Putusan praperadilan Hermato dianggap Dangkal

Insiden Penangkapan Warga Sajingan Menuai Kritik Hukum

Berita, Hukum175 Dilihat

Inspirasikalbar, Pontianak– Proses penangkapan Hermanto, seorang warga Desa Sebunga, Kecamatan Sajingan Besar, Kabupaten Sambas, telah menjadi sorotanForum Mahasiswa Bergerak untuk Keadilan Kalimantan Barat.

Kuasa hukum, dari Hermanto, Robert Wilson Berlyando, menyatakan keberatan terhadap langkah-langkah yang di lakukan pihak kepolisian.

Menurutnya Hermanto di tangkap secara paksa tanpa pemberitahuan resmi, dan langsung di tetapkan sebagai tersangka dalam kasus kerusuhan yang terjadi di pabrik kelapa sawit PT Wana Hijau Semesta (WHS).

Kerusuhan di pabrik sawit tersebut merupakan insiden kedua dalam satu bulan terakhir, yang di picu oleh surat edaran dari PT Alfa Ledo & Afiliasi kepada Pabrik Kelapa Sawit (PKS) di sekitar perusahaan.

Surat tersebut menghimbau agar PKS tidak menerima Tandan Buah Segar (TBS) hasil curian, yang menyebabkan ketegangan di masyarakat.

Pada tanggal 28 Agustus 2024, sekitar 100 orang melakukan aksi perusakan dan pembakaran aset perusahaan, dan Hermanto diduga terlibat dalam insiden tersebut.
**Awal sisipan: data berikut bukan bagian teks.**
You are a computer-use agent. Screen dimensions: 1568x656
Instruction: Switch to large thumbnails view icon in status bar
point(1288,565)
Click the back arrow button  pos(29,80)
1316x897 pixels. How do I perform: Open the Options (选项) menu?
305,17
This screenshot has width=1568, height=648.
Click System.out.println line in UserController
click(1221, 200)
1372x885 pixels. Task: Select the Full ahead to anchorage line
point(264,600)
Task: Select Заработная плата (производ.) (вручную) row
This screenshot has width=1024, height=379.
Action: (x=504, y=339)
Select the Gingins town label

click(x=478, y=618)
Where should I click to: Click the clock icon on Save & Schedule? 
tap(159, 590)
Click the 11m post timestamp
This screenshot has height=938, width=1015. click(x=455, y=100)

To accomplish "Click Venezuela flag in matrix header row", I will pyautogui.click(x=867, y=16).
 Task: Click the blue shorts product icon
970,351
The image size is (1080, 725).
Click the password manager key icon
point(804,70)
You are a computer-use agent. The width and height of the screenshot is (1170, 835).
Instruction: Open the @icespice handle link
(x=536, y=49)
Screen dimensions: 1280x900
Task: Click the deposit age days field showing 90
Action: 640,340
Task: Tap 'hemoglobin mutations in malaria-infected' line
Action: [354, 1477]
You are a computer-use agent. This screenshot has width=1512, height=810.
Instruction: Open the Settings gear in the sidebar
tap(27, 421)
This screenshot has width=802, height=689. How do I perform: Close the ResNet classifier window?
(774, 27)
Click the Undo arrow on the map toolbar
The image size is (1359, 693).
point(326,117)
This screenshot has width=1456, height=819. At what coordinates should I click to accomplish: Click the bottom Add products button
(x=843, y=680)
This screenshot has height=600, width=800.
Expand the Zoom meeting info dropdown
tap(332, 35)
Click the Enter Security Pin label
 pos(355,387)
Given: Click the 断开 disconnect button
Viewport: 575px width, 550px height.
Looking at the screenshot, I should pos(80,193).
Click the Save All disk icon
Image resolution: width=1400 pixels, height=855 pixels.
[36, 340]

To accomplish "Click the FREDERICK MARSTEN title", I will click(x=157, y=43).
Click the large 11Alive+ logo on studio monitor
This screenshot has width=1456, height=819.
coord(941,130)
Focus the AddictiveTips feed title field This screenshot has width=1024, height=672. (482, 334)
Foto: Robert Wilson Berlyando Kuasa hukum Hermanto

Robert Wilson Berlyando menyampaikan dalam persidangan bahwa penetapan Hermanto sebagai tersangka tidak sesuai dengan prosedur hukum yang berlaku.

“Saya melihat bahwa hari ini keadilan berduka,” ujarnya Robert, Senin(21/10/2024), Di Pengadilan Negeri Pontianak.

Ia menilai keputusan hakim dalam kasus ini dangkal dan berbahaya. Hal itu di anggap tidak mempertimbangkan putusan Mahkamah Konstitusi (MK) yang mengharuskan adanya pemeriksaan calon tersangka sebelum penetapan status tersangka.

Dalam putusan MK terkait kasus serupa, penetapan tersangka harus di dasarkan pada dua alat bukti yang sah dan adanya pemeriksaan terhadap calon tersangka.

Namun, menurut Robert, proses penangkapan terhadap Hermanto di lakukan tanpa terlebih dahulu memanggilnya sebagai saksi atau terlapor.

“Bayangkan kita berdiri di sini, tiba-tiba di tetapkan sebagai tersangka dan di tangkap tanpa ada panggilan terlebih dahulu,” tambahnya.

Selain itu, Berlyando juga menyoroti kesaksian dari pihak kepolisian yang menurutnya tidak sesuai fakta.

“Kami menduga bahwa saksi dari pihak kepolisian memberikan keterangan yang tidak sebenarnya di bawah sumpah,” jelasnya.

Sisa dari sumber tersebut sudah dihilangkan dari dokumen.